### REQUIRED ACTION
Below are some records. Print exactly the lines between the one holding "Given: Open the 有关 Web 服务器 IIS 的更多信息 link" and the one holding "Open the Category", inclusive, and nothing else.

---------- TASK INPUTS ----------

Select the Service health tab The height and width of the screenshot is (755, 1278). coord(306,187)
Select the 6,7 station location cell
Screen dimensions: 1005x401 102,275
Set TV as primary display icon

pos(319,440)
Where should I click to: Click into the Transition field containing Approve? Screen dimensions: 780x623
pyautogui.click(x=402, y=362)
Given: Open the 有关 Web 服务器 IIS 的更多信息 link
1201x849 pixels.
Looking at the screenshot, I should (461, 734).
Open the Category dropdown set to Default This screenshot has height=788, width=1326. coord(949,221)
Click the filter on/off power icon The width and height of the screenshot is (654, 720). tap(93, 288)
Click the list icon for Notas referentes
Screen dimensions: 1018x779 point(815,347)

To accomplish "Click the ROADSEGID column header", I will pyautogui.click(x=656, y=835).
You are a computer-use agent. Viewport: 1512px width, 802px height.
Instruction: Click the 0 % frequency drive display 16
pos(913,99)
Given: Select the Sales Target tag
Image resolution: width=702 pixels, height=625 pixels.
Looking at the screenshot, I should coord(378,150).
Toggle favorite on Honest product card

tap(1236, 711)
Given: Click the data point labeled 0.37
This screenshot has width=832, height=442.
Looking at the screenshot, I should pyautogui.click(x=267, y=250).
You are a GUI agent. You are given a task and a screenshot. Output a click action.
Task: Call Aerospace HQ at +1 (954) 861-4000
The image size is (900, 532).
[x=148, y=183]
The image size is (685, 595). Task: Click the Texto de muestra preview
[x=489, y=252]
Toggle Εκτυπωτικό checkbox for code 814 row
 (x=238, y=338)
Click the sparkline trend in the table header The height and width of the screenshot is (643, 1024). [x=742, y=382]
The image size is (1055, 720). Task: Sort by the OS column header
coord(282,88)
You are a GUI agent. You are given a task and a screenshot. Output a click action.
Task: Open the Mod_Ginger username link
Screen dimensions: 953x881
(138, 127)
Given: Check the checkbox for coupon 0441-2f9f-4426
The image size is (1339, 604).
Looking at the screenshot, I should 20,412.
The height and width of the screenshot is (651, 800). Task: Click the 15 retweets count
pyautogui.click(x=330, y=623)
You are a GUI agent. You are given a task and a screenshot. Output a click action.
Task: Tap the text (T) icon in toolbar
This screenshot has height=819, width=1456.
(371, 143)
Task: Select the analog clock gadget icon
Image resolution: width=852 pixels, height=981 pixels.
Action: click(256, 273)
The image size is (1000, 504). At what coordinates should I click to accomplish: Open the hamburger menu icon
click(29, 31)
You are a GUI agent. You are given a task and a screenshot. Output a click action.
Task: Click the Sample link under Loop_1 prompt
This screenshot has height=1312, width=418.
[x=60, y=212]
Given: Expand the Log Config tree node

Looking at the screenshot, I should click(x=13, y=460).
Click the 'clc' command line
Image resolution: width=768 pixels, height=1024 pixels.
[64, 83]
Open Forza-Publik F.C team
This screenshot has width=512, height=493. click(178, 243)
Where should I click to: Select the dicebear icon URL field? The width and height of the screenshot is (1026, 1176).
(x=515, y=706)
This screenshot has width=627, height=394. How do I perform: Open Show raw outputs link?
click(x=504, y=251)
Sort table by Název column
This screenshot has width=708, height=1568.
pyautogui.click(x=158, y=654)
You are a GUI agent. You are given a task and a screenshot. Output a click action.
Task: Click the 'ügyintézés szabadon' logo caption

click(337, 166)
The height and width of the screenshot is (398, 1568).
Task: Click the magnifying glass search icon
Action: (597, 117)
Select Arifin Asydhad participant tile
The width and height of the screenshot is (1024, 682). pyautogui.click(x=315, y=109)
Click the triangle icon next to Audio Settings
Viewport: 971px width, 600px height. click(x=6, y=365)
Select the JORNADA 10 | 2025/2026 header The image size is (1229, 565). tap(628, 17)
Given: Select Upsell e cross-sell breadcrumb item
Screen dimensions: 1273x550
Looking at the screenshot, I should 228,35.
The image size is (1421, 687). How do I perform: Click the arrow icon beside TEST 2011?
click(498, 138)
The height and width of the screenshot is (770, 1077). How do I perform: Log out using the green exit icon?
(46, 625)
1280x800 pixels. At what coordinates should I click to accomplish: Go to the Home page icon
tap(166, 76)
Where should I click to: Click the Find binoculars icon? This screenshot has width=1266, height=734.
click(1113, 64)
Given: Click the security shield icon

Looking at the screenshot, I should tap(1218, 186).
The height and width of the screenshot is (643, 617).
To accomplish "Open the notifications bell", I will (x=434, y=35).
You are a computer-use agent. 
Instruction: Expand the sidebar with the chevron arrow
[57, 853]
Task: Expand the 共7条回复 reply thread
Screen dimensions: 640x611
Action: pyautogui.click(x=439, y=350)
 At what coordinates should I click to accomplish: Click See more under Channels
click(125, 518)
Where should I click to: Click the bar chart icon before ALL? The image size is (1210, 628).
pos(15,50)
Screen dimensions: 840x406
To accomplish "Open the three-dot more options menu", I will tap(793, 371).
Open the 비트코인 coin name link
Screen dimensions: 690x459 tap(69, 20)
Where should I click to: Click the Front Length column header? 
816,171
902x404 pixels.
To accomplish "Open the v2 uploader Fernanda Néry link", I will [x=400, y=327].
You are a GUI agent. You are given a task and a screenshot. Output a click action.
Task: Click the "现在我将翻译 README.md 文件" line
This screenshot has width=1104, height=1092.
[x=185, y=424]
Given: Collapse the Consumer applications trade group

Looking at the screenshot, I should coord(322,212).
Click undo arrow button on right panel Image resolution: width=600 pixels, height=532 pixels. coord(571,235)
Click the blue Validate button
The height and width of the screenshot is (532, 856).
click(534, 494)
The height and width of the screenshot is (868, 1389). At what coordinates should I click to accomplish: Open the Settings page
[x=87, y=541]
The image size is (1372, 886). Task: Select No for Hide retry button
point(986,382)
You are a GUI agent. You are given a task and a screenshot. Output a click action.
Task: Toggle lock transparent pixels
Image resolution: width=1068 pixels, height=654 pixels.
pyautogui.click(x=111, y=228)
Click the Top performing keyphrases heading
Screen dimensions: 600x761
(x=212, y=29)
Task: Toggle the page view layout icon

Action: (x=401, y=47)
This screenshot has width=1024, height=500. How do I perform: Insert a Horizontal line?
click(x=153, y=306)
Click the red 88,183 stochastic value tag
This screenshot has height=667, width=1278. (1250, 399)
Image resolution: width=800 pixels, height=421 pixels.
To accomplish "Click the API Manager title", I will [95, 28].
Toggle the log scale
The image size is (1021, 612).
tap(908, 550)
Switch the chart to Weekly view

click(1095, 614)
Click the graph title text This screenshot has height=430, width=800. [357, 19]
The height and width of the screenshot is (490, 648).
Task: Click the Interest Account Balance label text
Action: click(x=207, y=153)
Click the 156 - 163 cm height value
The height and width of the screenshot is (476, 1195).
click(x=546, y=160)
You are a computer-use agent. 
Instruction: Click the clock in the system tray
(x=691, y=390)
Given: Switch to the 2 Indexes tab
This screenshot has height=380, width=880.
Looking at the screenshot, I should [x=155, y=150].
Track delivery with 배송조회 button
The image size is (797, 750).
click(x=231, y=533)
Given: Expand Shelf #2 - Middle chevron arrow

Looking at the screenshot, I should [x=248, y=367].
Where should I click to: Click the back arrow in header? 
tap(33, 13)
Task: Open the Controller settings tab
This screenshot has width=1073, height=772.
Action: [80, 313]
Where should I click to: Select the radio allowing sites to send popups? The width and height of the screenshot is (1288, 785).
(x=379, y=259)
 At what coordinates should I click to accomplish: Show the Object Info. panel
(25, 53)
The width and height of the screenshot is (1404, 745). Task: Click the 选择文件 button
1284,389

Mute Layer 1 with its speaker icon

----------

### TASK SOLUTION
Given: Open the 有关 Web 服务器 IIS 的更多信息 link
1201x849 pixels.
Looking at the screenshot, I should (461, 734).
Open the Category dropdown set to Default This screenshot has height=788, width=1326. coord(949,221)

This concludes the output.